回到start_kernel函数,569行的build_all_zonelists()函数,来自mm/page_alloc.c:
2815void build_all_zonelists(void)
2816{
2817 set_zonelist_order();
2818
2819 if (system_state == SYSTEM_BOOTING) {
2820 __build_all_zonelists(NULL);
2821 mminit_verify_zonelist();
2822 cpuset_init_current_mems_allowed();
2823 } else {
2824 /* we have to stop all cpus to guarantee there is no user
2825 of zonelist */
2826 stop_machine(__build_all_zonelists, NULL, NULL);
2827 /* cpuset refresh routine should be here */
2828 }
2829 vm_total_pages = nr_free_pagecache_pages();
2830 /* ……一大堆注释*/
2837 if (vm_total_pages < (pageblock_nr_pages * MIGRATE_TYPES))
2838 page_group_by_mobility_disabled = 1;
2839 else
2840 page_group_by_mobility_disabled = 0;
2841
2842 printk("Built %i zonelists in %s order, mobility grouping %s. "

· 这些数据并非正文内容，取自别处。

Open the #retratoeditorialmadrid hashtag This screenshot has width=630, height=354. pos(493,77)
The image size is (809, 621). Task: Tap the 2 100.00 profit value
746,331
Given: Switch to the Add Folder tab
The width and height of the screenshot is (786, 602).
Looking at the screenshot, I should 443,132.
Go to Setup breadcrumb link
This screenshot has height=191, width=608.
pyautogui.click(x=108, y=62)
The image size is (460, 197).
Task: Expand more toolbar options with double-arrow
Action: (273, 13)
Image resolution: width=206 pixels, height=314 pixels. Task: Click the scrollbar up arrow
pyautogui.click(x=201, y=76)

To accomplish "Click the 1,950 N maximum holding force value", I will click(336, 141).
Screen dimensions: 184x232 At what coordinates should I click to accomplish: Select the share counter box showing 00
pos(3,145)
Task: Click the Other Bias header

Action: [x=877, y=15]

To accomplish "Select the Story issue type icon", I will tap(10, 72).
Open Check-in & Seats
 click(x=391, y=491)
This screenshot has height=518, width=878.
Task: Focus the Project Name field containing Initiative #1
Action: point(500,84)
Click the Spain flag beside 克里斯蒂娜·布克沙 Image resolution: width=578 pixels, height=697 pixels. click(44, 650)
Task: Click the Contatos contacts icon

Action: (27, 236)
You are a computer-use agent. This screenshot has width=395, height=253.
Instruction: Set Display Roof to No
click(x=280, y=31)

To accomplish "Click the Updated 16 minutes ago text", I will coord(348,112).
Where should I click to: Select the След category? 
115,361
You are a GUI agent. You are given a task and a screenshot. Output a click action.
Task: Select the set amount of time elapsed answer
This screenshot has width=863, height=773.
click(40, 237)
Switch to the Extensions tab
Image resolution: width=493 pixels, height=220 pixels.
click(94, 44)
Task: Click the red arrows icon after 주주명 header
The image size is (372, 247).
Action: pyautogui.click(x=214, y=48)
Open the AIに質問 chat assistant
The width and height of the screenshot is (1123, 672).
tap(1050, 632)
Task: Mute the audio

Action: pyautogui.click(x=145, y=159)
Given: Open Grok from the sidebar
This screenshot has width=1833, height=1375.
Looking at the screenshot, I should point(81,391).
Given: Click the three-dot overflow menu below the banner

2843 "Total pages: %ld/n",
2844 nr_online_nodes,
2845 zonelist_order_name[current_zonelist_order],
2846 page_group_by_mobility_disabled ? "off" : "on",
2847 vm_total_pages);
2848#ifdef CONFIG_NUMA
2849 printk("Policy zone: %s/n", zone_names[policy_zone]);
2850#endif
2851}
其本质上调用__build_all_zonelists(NULL):
2780/* return values int ....just for stop_machine() */
2781static int __build_all_zonelists(void *dummy)
2782{
2783 int nid;
2784 int cpu;
2785
2786#ifdef CONFIG_NUMA
2787 memset(node_load, 0, sizeof(node_load));
2788#endif
2789 for_each_online_node(nid) {
2790 pg_data_t *pgdat = NODE_DATA(nid);
2791
2792 build_zonelists(pgdat);
2793 build_zonelist_cache(pgdat);
2794 }
2795
2796 /* ……一大堆注释*/
2809 for_each_possible_cpu(cpu)
2810 setup_pageset(&per_cpu(boot_pageset, cpu), 0);
2811
2812 return 0;
2813}
2789行,for_each_online_node我们很熟悉了,只执行一次的循环。2790行是最著名的pg_data_t,就是NODE_DATA(0)的那个结构。随后执行build_zonelists函数:
2637static void build_zonelists(pg_data_t *pgdat)
2638{
2639 int j, node, load;
2640 enum zone_type i;
2641 nodemask_t used_mask;
2642 int local_node, prev_node;
2643 struct zonelist *zonelist;
2644 int order = current_zonelist_order;
2645
2646 /* initialize zonelists */
2647 for (i = 0; i < MAX_ZONELISTS; i++) {
2648 zonelist = pgdat->node_zonelists + i;
2649 zonelist->_zonerefs[0].zone = NULL;
2650 zonelist->_zonerefs[0].zone_idx = 0;
2651 }
2652
2653 /* NUMA-aware ordering of nodes */
2654 local_node = pgdat->node_id;
2655 load = nr_online_nodes;
2656 prev_node = local_node;
2657 nodes_clear(used_mask);
2658
2659 memset(node_order, 0, sizeof(node_order));
2660 j = 0;
2661
2662 while ((node = find_next_best_node(local_node, &used_mask)) >= 0) {
2663 int distance = node_distance(local_node, node);
2664
2665 /*
2666 * If another node is sufficiently far away then it is better
2667 * to reclaim pages in a zone before going off node.
2668 */
2669 if (distance > RECLAIM_DISTANCE)
2670 zone_reclaim_mode = 1;
2671
2672 /*
2673 * We don't want to pressure a particular node.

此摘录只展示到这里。